A surgical nurse told me about a patient who returned due to complications following an operation. When re-operated upon, they found that the person was near death due to a sponge the surgeon had left in the patient the first time.
The law required that she report the incident but she didn’t.
‘Who do you think would happen?’ she asked me. ‘I would wind up paying the price. Not the doctor. He has power and prestige. It would be me that would be hurt for making a report.’ She wasn’t willing to risk her career.
I can understand her reluctance. But it isn’t only the less powerful who won’t act, as we know from the case of Dr. Kermit Gosnell, who in January was charged with eight counts of murder. At least six women who had received abortions at his clinic wound up in emergency rooms—two died as a result of complications from botched procedures performed by Gosnell—but there was only one written report from a doctor regarding the infections, punctured organs and fetal parts that remained in the women’s bodies.
In January, Gosnell was arrested and charged with eight counts of murder: one woman died while receiving an abortion and seven fetuses’ spinal cords were severed after they were born alive.
“We are very troubled that almost all of the doctors who treated these women routinely failed to report a fellow physician who was so obviously endangering his patients,” the grand jury report stated.
Not reporting wrongdoing by peers is widespread and not just amongst medical personnel. I’ve witnessed it amongst faculty (it is the student’s fault, not the teacher’s) and by members in a ministerial association (it is the congregants who are unreasonable, not the clergy). The instinct to circle the wagons and protect the colleague is strong. In law enforcement, this is known as the blue wall, where cops put up barriers to disclosure of misconduct. The military does the same with wayward soldiers, and so do most professional associations and labor unions.
The reasons not to report wrongdoing by colleagues are strong. Organizations depend upon loyalty. Colleagues need to continue to work together. So whistleblowers are perceived as traitors, betraying the mutual trust upon which the association rests.
But in the long run, the incompetent colleague is also a threat to the integrity of the organization and, in some instances the costs of not reporting incompetence is high. Gosnell is charged with murder and you wonder how many lives would have been saved if he had been reported sooner.

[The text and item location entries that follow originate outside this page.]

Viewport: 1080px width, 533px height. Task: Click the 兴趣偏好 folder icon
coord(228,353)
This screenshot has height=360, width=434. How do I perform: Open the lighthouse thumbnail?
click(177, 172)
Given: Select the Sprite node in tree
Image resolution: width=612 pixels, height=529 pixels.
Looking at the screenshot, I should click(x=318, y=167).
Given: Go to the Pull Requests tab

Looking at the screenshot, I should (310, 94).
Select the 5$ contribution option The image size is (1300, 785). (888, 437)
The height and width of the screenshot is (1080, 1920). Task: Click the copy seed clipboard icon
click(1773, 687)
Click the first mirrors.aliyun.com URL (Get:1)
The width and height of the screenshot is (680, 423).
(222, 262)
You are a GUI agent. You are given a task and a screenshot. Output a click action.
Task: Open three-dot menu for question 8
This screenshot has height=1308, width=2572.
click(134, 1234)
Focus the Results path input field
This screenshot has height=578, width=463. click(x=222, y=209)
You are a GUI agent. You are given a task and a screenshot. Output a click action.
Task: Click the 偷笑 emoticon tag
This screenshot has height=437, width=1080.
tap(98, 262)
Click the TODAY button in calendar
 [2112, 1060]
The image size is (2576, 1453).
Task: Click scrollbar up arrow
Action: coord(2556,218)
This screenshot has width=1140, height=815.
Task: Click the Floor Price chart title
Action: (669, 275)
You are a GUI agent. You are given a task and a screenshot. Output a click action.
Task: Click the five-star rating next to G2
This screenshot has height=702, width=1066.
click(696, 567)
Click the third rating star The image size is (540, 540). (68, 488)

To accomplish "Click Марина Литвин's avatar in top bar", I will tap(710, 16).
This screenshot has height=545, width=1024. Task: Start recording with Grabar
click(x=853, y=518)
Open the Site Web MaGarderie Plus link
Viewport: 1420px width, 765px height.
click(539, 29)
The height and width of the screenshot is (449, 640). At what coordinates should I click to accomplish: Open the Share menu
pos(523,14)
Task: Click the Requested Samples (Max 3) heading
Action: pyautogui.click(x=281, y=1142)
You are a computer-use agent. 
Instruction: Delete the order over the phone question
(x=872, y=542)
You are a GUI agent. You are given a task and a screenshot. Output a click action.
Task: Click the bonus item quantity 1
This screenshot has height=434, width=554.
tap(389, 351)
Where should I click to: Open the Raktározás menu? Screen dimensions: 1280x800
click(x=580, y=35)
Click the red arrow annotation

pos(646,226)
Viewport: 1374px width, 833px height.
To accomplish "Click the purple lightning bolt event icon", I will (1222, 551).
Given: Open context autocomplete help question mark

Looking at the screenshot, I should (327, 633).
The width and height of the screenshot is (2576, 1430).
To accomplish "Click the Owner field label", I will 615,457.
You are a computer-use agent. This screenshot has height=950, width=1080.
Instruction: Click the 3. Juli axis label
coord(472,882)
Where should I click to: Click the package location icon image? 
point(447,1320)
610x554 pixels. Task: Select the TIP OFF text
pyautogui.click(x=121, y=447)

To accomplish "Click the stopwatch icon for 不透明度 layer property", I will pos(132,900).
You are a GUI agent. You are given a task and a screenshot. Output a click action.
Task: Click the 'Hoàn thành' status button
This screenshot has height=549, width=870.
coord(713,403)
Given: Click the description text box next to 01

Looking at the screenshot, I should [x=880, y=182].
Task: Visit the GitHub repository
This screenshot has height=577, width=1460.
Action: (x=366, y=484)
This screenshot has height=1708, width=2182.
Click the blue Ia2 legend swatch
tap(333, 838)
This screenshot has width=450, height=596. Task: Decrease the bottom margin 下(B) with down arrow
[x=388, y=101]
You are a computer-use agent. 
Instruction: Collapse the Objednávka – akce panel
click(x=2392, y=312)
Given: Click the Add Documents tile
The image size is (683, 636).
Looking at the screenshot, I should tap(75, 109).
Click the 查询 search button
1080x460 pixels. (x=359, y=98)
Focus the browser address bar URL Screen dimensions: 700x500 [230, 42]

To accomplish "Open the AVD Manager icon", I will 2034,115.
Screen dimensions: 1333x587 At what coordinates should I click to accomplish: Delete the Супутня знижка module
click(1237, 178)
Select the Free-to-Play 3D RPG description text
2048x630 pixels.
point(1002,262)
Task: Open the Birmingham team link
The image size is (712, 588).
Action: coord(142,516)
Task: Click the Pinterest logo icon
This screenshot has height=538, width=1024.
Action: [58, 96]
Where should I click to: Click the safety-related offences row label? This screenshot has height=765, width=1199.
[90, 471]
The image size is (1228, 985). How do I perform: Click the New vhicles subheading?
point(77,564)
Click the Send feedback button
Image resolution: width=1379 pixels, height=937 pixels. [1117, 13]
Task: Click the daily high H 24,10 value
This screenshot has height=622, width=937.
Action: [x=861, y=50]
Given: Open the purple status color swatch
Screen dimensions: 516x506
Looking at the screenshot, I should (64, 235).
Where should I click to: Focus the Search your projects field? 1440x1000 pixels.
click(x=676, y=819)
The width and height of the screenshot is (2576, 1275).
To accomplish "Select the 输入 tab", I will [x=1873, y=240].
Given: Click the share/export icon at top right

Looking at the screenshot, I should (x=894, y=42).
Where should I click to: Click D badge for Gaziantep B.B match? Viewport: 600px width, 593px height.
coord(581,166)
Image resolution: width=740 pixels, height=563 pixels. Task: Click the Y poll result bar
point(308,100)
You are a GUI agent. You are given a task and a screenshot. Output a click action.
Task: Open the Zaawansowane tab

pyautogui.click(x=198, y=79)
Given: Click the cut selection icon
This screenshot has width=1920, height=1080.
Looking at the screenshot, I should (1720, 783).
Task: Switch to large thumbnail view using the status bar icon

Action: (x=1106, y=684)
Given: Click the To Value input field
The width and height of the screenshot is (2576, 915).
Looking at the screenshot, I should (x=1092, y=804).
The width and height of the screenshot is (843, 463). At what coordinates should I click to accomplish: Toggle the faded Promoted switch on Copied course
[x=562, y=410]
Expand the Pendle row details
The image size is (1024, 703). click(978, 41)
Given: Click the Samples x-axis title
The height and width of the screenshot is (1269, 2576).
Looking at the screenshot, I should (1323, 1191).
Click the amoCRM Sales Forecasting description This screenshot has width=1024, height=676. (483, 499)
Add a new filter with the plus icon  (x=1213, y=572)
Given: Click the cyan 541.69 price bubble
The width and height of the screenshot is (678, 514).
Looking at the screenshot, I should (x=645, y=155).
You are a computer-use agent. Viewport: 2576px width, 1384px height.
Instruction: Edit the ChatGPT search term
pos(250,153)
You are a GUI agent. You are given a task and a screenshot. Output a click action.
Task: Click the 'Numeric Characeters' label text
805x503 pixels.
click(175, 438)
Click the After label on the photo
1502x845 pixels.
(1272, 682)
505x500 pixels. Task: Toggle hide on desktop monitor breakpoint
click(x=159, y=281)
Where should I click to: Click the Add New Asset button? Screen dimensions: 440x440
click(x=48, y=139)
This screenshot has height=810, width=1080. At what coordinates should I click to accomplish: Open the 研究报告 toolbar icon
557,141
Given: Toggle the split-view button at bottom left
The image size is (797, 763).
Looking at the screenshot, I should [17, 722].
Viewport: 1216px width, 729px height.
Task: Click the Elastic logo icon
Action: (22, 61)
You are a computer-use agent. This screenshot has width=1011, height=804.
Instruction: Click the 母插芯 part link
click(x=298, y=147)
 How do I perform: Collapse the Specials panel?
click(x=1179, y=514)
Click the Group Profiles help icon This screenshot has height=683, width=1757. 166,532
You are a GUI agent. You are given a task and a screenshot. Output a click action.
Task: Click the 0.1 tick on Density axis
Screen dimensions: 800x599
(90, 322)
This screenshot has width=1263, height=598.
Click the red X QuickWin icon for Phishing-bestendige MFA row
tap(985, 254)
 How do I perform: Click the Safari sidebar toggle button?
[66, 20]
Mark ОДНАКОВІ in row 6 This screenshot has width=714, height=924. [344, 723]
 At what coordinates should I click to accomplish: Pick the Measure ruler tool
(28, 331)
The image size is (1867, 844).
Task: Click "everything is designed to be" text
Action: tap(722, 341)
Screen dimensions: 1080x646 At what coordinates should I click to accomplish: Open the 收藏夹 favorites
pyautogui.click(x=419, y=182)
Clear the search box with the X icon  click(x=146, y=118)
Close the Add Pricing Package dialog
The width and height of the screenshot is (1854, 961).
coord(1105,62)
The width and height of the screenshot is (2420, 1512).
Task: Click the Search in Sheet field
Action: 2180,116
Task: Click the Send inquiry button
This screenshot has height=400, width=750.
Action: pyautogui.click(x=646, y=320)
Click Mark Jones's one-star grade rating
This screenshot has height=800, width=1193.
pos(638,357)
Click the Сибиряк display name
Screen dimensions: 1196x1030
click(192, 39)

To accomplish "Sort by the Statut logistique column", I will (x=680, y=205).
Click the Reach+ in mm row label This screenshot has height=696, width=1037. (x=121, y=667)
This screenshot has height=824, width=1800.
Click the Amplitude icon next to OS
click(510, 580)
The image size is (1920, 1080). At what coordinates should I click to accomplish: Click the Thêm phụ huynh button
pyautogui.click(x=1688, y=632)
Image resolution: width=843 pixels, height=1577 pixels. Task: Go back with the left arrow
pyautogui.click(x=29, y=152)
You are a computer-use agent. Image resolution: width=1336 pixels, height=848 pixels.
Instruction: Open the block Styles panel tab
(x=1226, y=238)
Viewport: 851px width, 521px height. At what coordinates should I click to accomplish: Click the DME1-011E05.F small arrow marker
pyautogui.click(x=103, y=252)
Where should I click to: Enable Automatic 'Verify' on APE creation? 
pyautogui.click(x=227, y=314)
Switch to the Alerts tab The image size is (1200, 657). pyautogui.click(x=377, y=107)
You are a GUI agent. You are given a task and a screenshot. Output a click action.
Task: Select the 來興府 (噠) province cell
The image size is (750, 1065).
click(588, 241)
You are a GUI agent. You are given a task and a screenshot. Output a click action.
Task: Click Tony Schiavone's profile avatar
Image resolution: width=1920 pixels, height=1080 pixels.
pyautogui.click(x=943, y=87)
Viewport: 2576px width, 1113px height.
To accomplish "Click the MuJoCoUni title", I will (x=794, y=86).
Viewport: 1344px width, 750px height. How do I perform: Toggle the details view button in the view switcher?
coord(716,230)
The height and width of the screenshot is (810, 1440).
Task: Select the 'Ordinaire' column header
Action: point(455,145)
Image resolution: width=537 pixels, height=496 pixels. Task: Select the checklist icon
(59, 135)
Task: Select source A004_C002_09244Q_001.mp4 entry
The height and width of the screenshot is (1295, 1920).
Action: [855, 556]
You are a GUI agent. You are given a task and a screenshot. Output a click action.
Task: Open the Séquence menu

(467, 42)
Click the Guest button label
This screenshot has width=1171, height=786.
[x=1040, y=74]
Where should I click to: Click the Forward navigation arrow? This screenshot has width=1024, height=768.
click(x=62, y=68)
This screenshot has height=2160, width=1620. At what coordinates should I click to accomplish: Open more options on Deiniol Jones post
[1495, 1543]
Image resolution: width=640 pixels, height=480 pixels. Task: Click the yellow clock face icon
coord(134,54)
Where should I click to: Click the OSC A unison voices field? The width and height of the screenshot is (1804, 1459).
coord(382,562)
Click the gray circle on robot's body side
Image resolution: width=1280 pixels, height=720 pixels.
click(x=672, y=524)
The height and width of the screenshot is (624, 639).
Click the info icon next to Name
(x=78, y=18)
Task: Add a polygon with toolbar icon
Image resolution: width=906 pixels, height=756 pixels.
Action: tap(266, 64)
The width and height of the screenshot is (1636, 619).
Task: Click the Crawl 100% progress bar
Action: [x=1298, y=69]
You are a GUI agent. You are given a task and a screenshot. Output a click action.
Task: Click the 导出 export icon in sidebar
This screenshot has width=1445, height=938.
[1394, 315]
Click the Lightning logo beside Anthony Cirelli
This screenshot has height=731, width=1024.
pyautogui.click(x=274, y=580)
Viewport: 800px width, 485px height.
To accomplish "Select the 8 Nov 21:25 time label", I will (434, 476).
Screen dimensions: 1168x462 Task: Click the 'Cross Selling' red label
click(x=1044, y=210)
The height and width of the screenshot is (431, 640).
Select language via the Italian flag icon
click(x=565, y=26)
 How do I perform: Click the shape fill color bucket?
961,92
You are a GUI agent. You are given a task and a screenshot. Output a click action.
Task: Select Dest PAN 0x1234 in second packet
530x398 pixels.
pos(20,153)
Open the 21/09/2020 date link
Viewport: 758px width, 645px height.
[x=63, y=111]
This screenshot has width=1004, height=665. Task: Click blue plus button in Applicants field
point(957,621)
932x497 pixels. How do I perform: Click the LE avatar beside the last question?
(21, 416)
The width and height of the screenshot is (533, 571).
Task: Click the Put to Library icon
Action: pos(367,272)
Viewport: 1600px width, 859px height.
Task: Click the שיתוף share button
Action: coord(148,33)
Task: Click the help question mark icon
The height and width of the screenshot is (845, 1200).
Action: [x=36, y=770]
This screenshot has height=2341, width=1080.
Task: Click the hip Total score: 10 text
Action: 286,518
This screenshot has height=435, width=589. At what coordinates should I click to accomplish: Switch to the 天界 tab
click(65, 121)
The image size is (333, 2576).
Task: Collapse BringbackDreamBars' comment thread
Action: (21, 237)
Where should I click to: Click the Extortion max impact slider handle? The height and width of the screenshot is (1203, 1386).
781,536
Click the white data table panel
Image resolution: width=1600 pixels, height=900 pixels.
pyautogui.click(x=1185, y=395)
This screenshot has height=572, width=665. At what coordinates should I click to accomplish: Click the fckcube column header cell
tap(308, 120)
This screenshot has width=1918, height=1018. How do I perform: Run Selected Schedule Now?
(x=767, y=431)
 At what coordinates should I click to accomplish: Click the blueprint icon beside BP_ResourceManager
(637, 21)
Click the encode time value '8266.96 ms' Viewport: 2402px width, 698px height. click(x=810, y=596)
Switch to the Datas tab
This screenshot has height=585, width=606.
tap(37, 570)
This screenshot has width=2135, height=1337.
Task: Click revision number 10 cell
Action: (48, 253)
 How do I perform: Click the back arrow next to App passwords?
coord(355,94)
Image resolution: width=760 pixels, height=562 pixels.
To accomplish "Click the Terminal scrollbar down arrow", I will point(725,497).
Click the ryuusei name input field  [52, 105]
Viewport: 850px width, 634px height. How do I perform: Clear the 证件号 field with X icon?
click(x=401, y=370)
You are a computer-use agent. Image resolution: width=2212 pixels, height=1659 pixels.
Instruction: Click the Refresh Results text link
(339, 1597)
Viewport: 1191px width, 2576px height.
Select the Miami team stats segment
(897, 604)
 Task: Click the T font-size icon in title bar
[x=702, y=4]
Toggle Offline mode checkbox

The American Medical Association writes “physicians have an ethical obligation to report impaired, incompetent and unethical colleagues.” Pennsylvania law goes further. It requires doctors to report abortion complications to the state health department.
The AMA, the law and ethics all point to the duty to report incompetent colleagues. Those doctors who treated Gosnell’s patients who suffered complications and didn’t report them now are threatened with legal action. The investigation shouldn’t stop there. One doctor and a medical examiner who did report Gosnell said they never heard back from state officials.
The system failed at several levels.
“We are encouraged to be whistleblowers, but whistleblowers never prosper,” said Craig Klugman, assistant director of the Center for Medical Humanities & Ethics, at the University of Texas Health Science Center. “There are a lot of personal sacrifices that often go along with it.” Physicians who reports peer misconduct often undergo great stress, including strained relations with colleagues and costly, lengthy litigation.
Peers need to be more than trade unionists. They also have a duty to protect others—the public from bullying cops, civilians from trigger-happy soldiers, students from inept teachers. and patients from incompetent physicians. “That’s been understood for centuries,” says Laurence McCullough, a historian of medical ethics at Baylor College of Medicine.
Whistleblowers pay a heavy price, but moral courage is often risky. In this instance, doctors, whose prime value is to do no harm, put countless women in harm’s way. And I wonder how many more patients have been operated upon since the surgical nurse I spoke to failed to report the surgeon who left in the sponge.